In September 2023 Germany requested an additional €1.5 billion, to be allocated to energy transformation.
Broadly, the country already has the funds it deems it requires in the principal buckets of energy, industry and energy. However, how it directs those funds within those buckets is likely to change significantly as priorities have altered so significantly in the last two years.
Among the projects that Germany has initiated with funds from NextGenerationEU, it has launched a Europe-wide initiative in microelectronics and communication technologies amounting to €1.5 billion, and a Europe-wide initiative on next generation cloud infrastructures and services for €750 million.
It has launched a federal programme to provide digital devices for teachers across Germany.

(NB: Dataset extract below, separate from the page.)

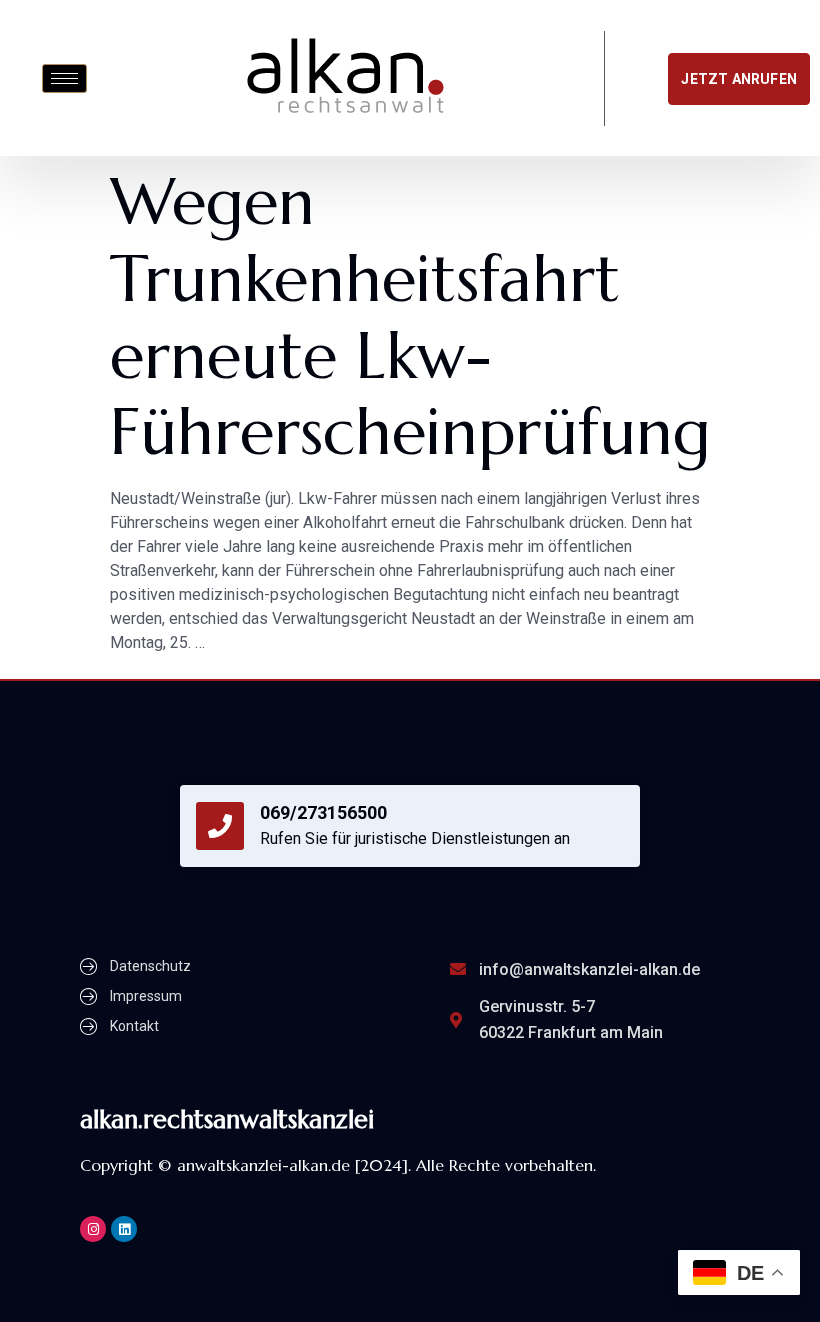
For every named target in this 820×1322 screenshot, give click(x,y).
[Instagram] (93, 1229)
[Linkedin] (124, 1229)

The funding is being distributed by the Federal Government in Berlin, but each of Germany’s states is organising their own programmes to allocate the federal funding and work with technology companies.
The country has embarked on seven pilot projects to upgrade and digitalise its entire rail infrastructure. The project includes digitalisation and modernisation of signals, computer and control systems and rolling stock.
In addition to the modernisation of the rail network, €7 billion is being channelled into making the transport sector greener by supporting electric cars, clean buses and rail; the plan will provide financial support for the purchase of approximately 960 000 zero- or low-emission vehicles.
Germany’s plan includes €3.3 billion for decarbonising the economy, especially manufacturing and industrial plant, with a focus on renewable hydrogen. €1.5 billion is being invested to support the German economy transition to renewable hydrogen at all stages of the value chain including production, infrastructure and use.
The country is also putting €3 billion to digitalise hospitals, and €814 million to modernise primary healthcare, in particular local physician offices.